I'll soon be working on upgrading a system which contains a MYSQL server and redis server on AWS
It works by querying two entire tables decrypting all of the contents and then putting the result in redis, the application then queries redis from then on to retrieve results.
The problem is everytime we clear redis all our sites grind to a halt as maybe as much as 20 separate things per user, per site are decrypted at runtime in PHP, some of these things are not even things we're that concerned about from a data privacy point of view like whether they are "active" or not, but some definitely feel like they are address, and some it's hard to figure out like their name
Because the other problem we have with this setup is that we cannot query our users or sort our users by name in SQL we have to start doing that by "querying" redis and then doing SQL like operations in PHP and it can get really ugly performance wise.

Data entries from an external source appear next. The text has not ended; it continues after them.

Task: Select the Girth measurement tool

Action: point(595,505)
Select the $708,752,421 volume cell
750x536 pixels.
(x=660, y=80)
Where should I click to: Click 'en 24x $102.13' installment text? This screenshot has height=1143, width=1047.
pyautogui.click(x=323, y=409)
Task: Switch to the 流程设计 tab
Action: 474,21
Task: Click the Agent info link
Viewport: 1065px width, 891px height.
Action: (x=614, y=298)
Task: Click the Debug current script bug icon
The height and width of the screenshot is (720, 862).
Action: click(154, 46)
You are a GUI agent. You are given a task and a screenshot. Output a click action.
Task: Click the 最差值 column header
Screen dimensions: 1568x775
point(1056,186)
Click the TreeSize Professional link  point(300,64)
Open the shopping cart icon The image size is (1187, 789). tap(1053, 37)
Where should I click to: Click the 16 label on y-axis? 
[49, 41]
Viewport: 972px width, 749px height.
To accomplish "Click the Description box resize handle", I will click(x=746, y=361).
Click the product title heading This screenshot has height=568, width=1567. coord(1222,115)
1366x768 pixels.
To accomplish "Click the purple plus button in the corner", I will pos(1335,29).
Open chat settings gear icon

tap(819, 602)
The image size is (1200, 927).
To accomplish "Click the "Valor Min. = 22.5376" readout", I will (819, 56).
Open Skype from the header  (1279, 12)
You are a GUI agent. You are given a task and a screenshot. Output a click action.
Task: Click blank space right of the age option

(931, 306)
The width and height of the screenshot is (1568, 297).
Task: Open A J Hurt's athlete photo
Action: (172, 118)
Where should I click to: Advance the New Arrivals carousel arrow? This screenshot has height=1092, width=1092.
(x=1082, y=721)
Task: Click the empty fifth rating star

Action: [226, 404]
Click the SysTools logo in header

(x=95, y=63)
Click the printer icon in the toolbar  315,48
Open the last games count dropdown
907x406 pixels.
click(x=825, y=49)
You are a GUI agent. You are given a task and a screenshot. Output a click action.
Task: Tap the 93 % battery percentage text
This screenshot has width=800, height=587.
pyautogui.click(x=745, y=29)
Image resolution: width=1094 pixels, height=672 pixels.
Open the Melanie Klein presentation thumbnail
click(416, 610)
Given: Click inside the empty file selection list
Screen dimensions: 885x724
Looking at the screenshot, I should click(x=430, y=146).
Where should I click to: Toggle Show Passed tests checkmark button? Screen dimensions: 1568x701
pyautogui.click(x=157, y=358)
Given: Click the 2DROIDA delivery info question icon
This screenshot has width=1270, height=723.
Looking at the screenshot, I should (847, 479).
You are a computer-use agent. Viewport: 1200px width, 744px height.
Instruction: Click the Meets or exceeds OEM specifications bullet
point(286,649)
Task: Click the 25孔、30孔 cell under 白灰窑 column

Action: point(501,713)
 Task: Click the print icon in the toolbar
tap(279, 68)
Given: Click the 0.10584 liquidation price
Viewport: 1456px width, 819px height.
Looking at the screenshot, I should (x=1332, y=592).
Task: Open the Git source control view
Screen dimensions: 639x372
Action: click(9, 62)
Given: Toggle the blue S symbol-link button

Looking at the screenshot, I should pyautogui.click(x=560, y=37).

I've been looking at mariaDB's encryption at rest feature it would drastically sort out some of our architecture problems from an ease of use and performance point of view, if encryption was transparent in the database, but on the other hand it would be less secure than application level encryption
My question is what obilgations do we have as a company in the UK when it comes to encryption of healthcare related data and is my idea of encryption at rest enough? Are there some specific things about patients that definitely need to be encrypted? (Maybe we could do a hybrid approach?)
Is there a third approach I haven't thought about?